The DeepLoc-1.0 server predicts the subcellular localization of eukaryotics proteins using Neural Networks algorithm trained on Uniprot proteins with experimental evidence of subcellular localization. It only uses the sequence information to perform the prediction.
The DeepLoc-1.0 server requires protein sequence(s) in fasta format, and can not handle nucleic acid sequences.
Paste protein sequence(s) in fasta format or upload a fasta file.
After the server successfully finishes the job, a summary page shows up.
If an error happens during the prediction a log will appear specifying the error.
Use the navigation bar to flip through the various output pages.
Training and testing data sets
The dataset used to train and test the DeepLoc-1.0 server is available here deeploc_dataset
It is a fasta file composed by header and sequence.

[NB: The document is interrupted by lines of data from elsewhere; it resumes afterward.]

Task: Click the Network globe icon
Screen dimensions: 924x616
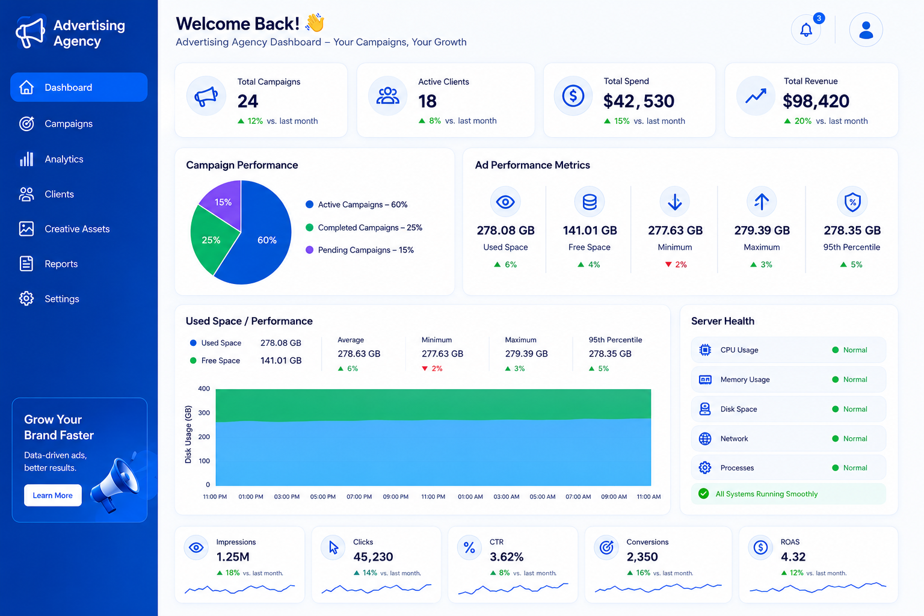Action: (x=705, y=439)
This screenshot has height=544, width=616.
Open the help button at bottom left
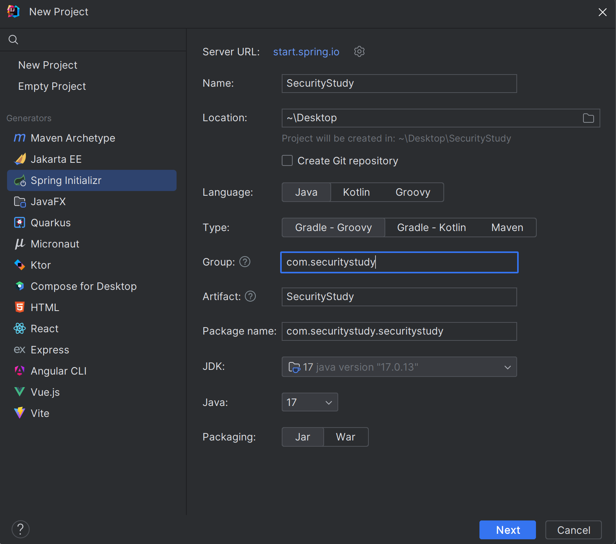tap(20, 529)
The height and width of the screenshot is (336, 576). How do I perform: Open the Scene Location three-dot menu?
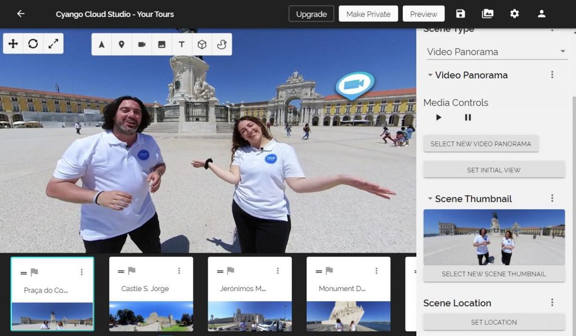(x=552, y=303)
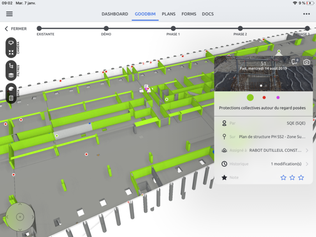The width and height of the screenshot is (316, 237).
Task: Switch to the PLANS tab
Action: tap(168, 14)
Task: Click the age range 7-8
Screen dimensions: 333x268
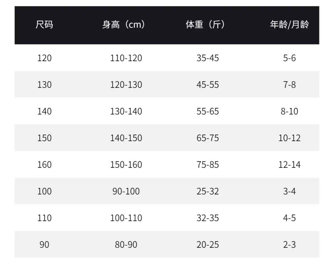Action: pyautogui.click(x=289, y=85)
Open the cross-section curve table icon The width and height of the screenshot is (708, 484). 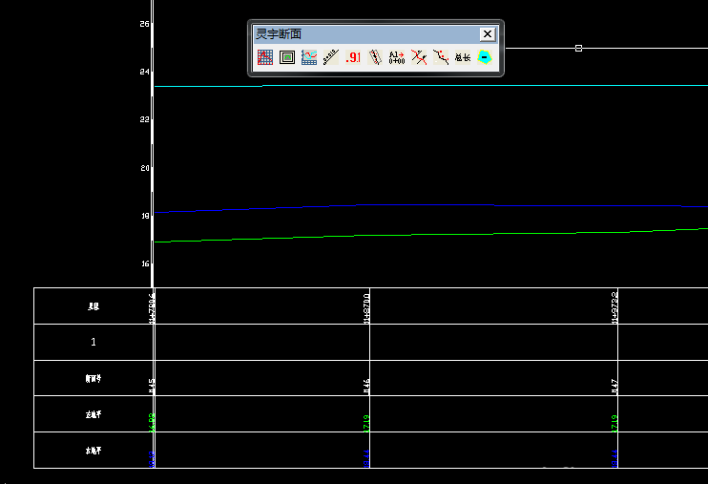click(x=309, y=57)
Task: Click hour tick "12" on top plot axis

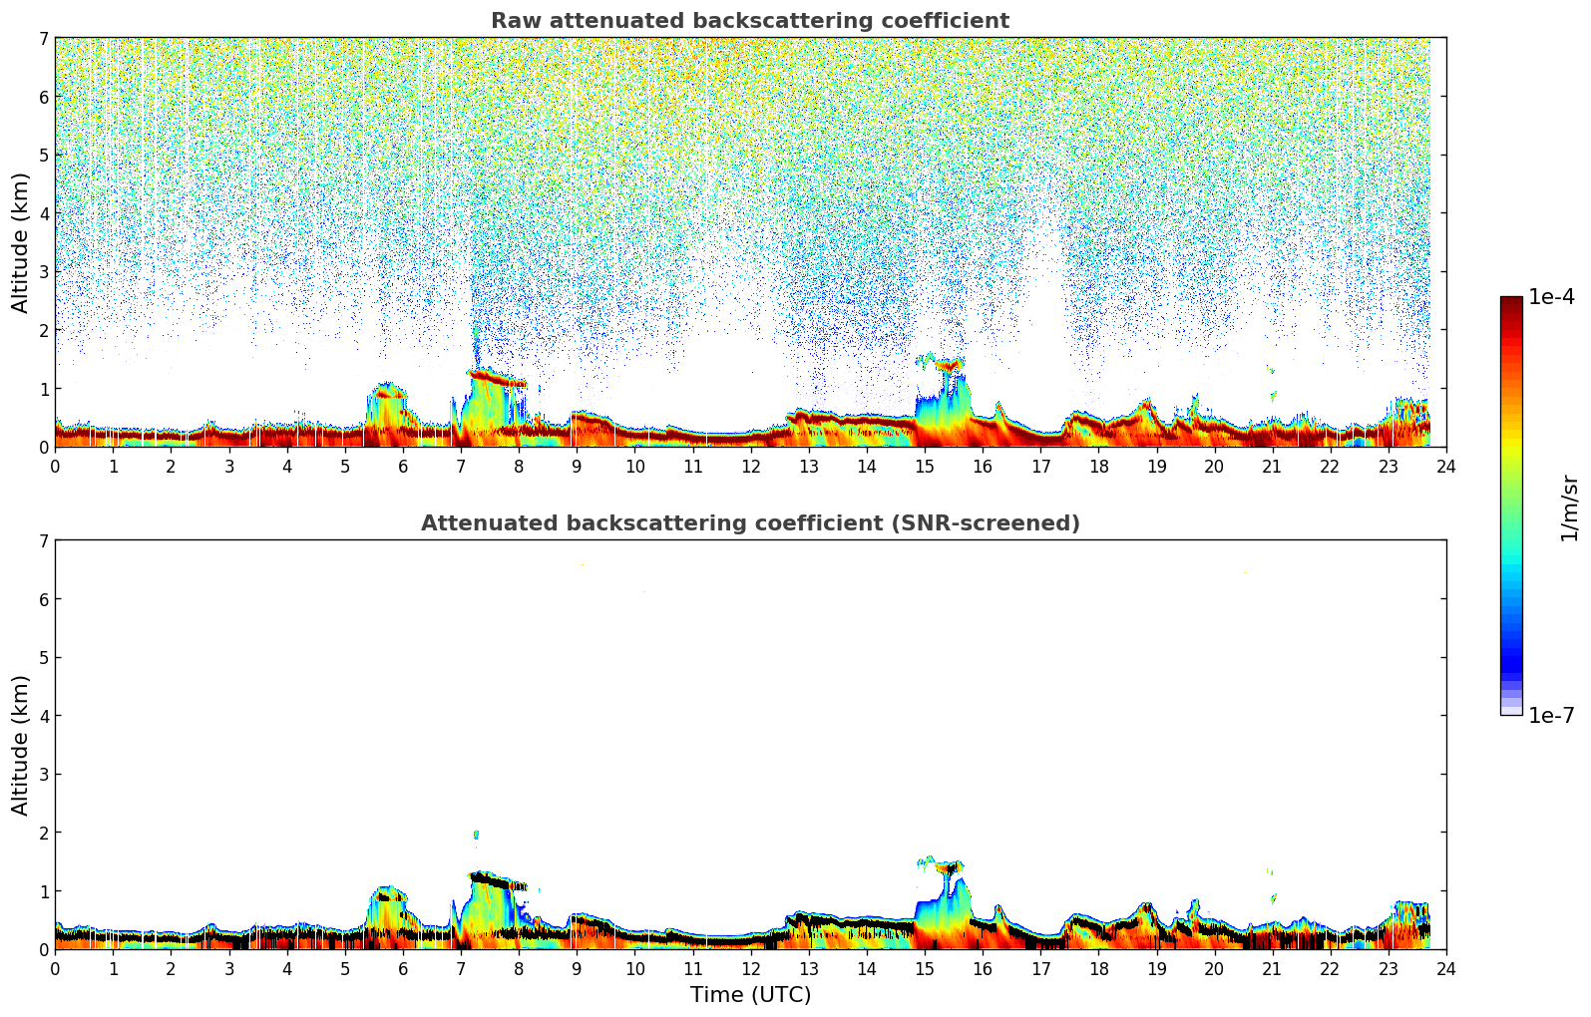Action: (750, 467)
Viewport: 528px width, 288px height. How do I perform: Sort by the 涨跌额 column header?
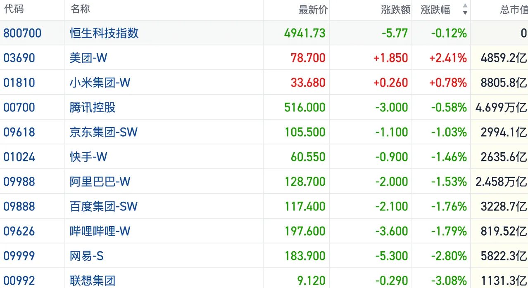[x=396, y=9]
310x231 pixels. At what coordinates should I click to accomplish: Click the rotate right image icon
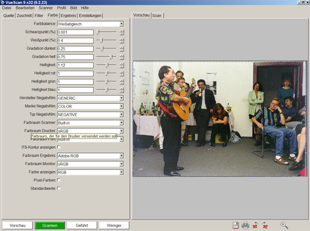[x=265, y=225]
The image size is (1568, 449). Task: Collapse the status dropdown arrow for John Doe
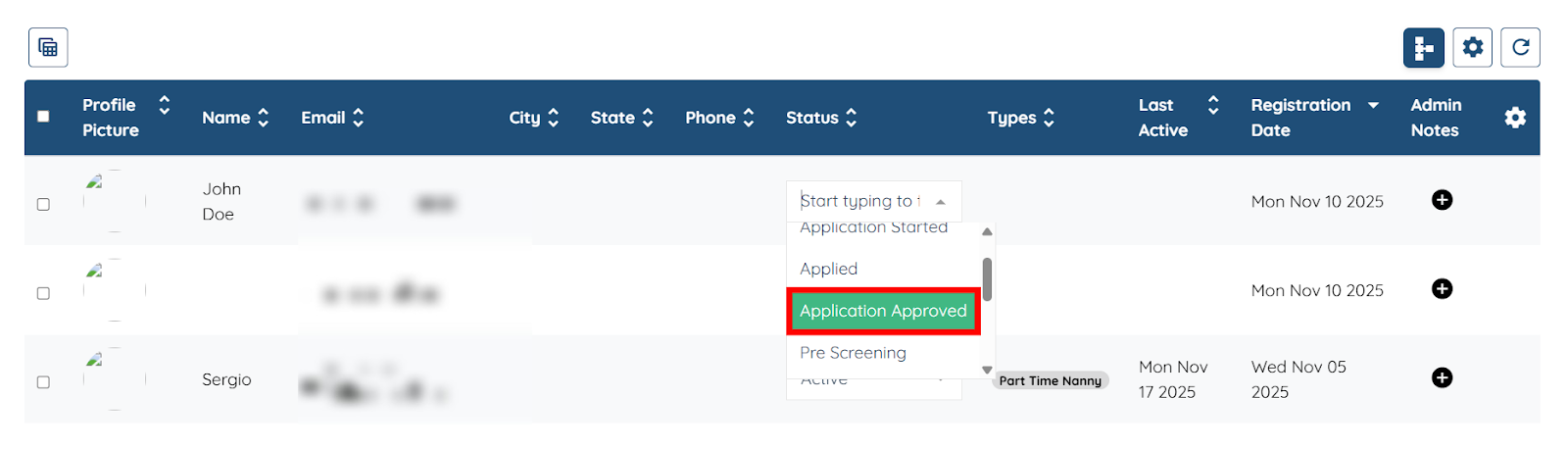[941, 202]
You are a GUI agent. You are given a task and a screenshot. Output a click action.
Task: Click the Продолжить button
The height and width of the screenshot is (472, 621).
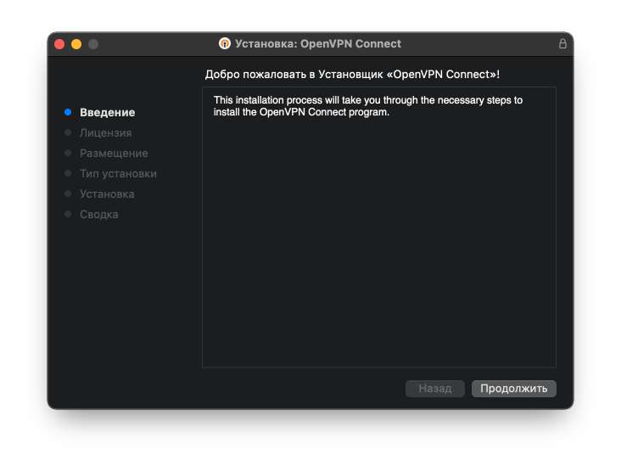[513, 388]
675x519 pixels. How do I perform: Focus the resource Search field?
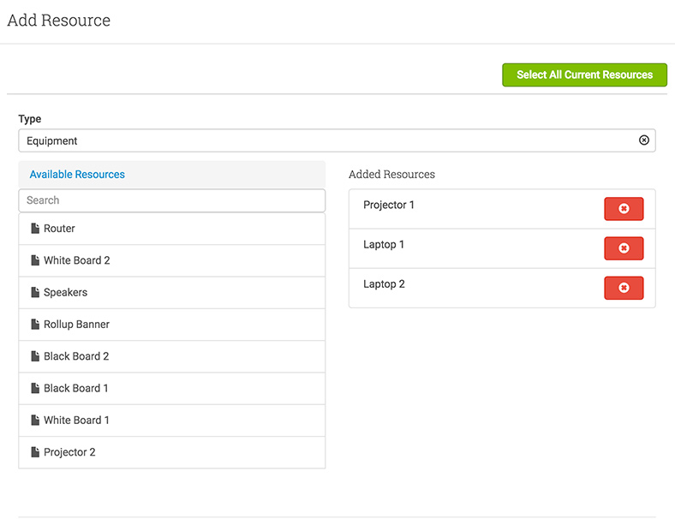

The header is composed by the accession number from Uniprot, the annotated subcellular localization and possibly a description field indicating if the protein was part of the test set. The subcellular localization includes an additional label, where S indicates soluble, M membrane and U unknown.
>Q9SMX3 Mitochondrion-M test
Jose Juan Almagro Armenteros, Casper Kaae Sønderby, Søren Kaae Sønderby, Henrik Nielsen, Ole Winther; DeepLoc: prediction of protein subcellular localization using deep learning, Bioinformatics, btx431
Motivation: The prediction of eukaryotic protein subcellular localization is a well-studied topic in bioinformatics due to its relevance in proteomics research. Many machine learning methods have been successfully applied in this task, but in most of them, predictions rely on annotation of homologues from knowledge databases. For novel proteins where no annotated homologues exist, and for predicting the effects of sequence variants, it is desirable to have methods for predicting protein properties from sequence information only.
Results: Here, we present a prediction algorithm using deep neural networks to predict protein subcellular localization relying only on sequence information. At its core, the prediction model uses a recurrent neural network that processes the entire protein sequence and an attention mechanism identifying protein regions important for the subcellular localization. The model was trained and tested on a protein dataset extracted from one of the latest UniProt releases, in which experimentally annotated proteins follow more stringent criteria than previously. We demonstrate that our model achieves a good accuracy (78% for 10 categories; 92% for membrane-bound or soluble), outperforming current state-of-the-art algorithms, including those relying on homology information.